Yes, Cebu, Philippines. That is the topic of my latest Bloomberg column, here is one excerpt:
Now consider some non-economic factors. What is the world’s most important and widely spoken language? English. Along with the native Cebuano and Tagalog, English is widely spoken in Cebu, and present on most of the signs. And what about religion? Christianity registers as the most common religion in the world, and the dominant religion in Cebu is — you guessed it — Christianity. Islam, Hinduism and various native religions are also represented, as well as variants of folk Catholicism and folk Islam, mirroring the syncretic nature of religious belief in so many other countries.

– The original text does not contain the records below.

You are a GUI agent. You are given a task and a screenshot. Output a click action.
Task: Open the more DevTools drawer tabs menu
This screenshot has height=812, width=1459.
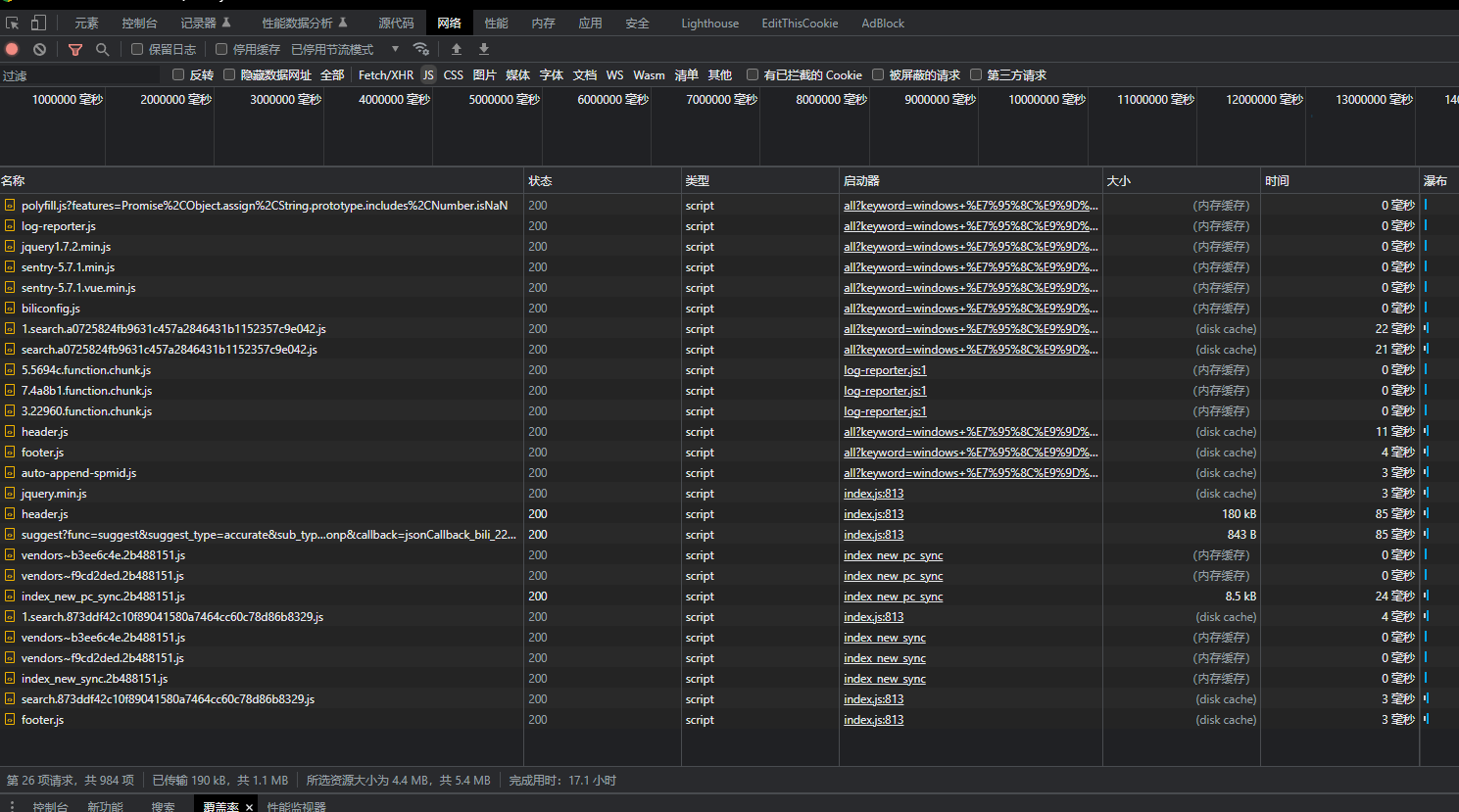11,805
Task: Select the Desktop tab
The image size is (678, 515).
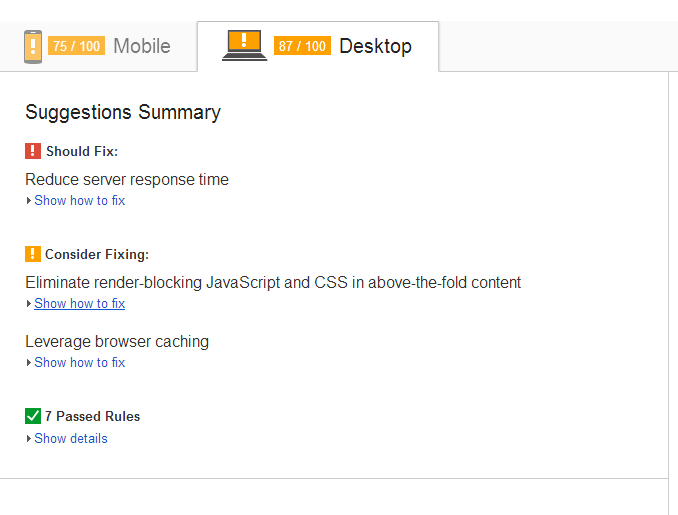Action: pyautogui.click(x=318, y=46)
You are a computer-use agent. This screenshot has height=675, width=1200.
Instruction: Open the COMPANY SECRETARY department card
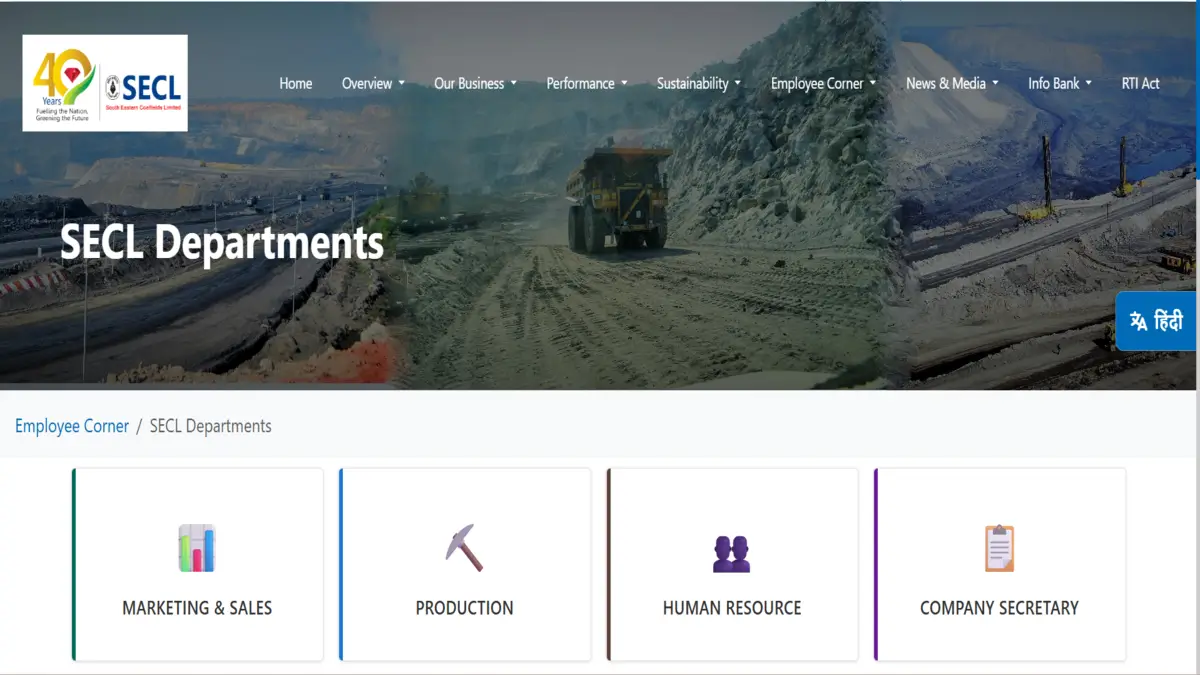click(x=1000, y=565)
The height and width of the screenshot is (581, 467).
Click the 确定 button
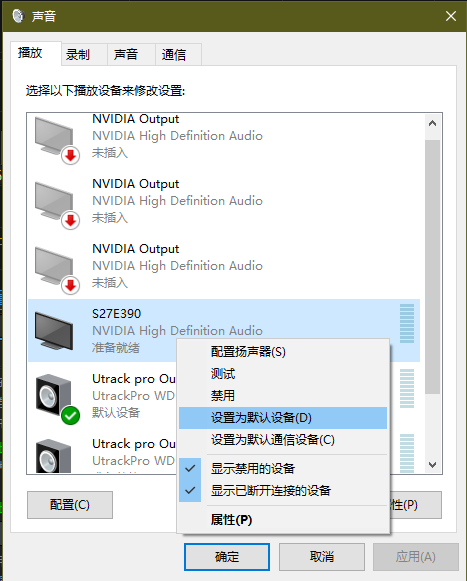click(x=227, y=557)
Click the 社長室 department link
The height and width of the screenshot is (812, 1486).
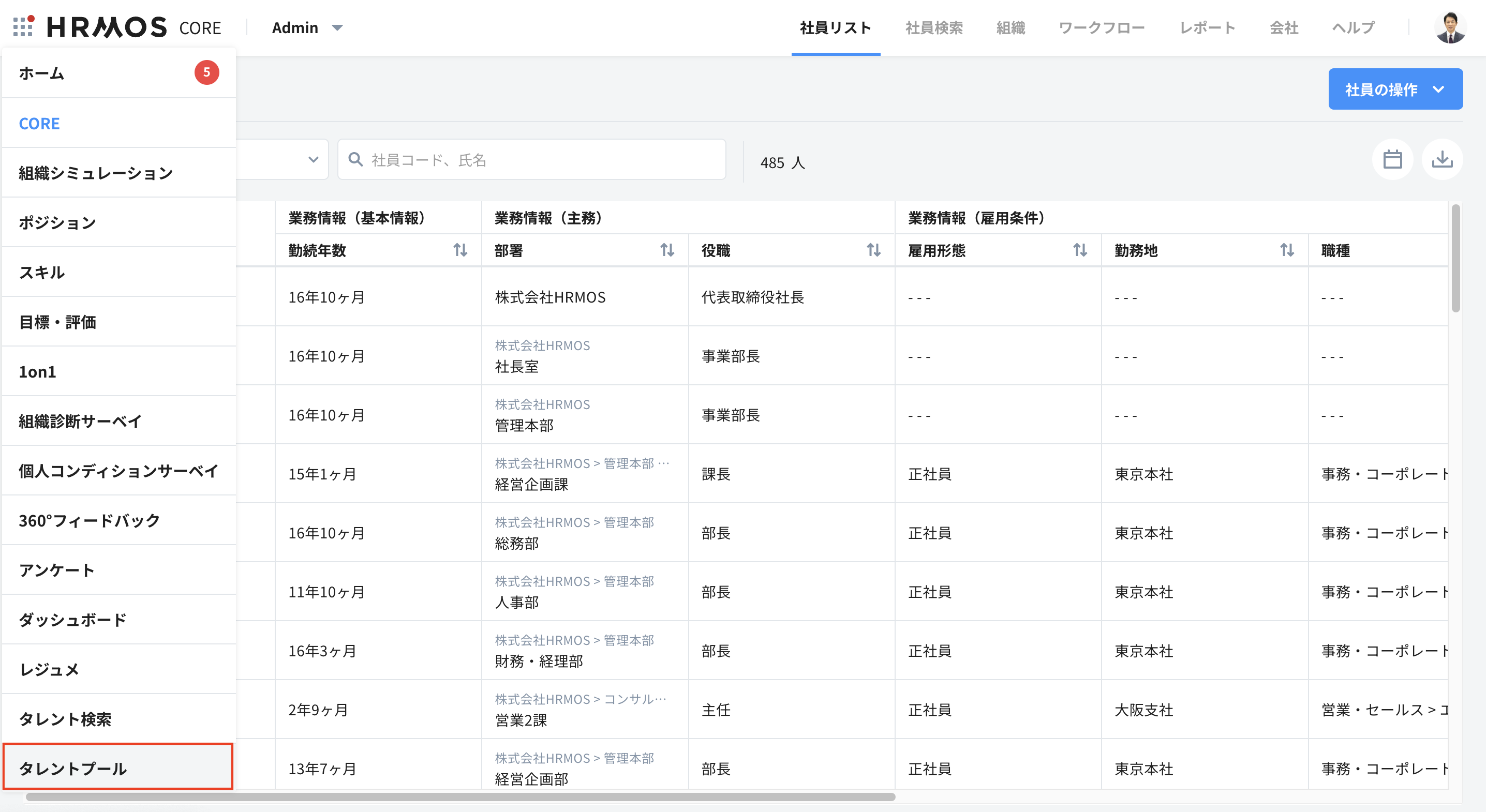point(516,367)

Asia is the world’s most populous continent by far, and the Philippines (of course) is in Asia. Score another point for the typicality of Cebu. Yet there are also Spanish and Spanish colonial influences, and at times I felt like I was in Latin America more than Asia. That broadens the global connections of Cebu.
Also notable is Cebu’s North American heritage, as the Philippines was a de facto U.S. colony from 1898 to 1935. The native culture is still very much its own, but there are more superficial markers of U.S. cultural influence in Cebu, and in the Philippines more generally, than in almost any other emerging economy. There are lots of fast food restaurants, American casual dress is widespread, and basketball is much beloved.
What else? Most of the world’s population now lives in cities, and Cebu is the second largest metropolitan area in the Philippines.
Cebu is also pretty close to global median income. And here is the penultimate line:
I therefore nominate a 30-year-old Cebu mother as the epicenter of human existence.
Rico Lechon and Cafe Laguna are two places you might consider eating at.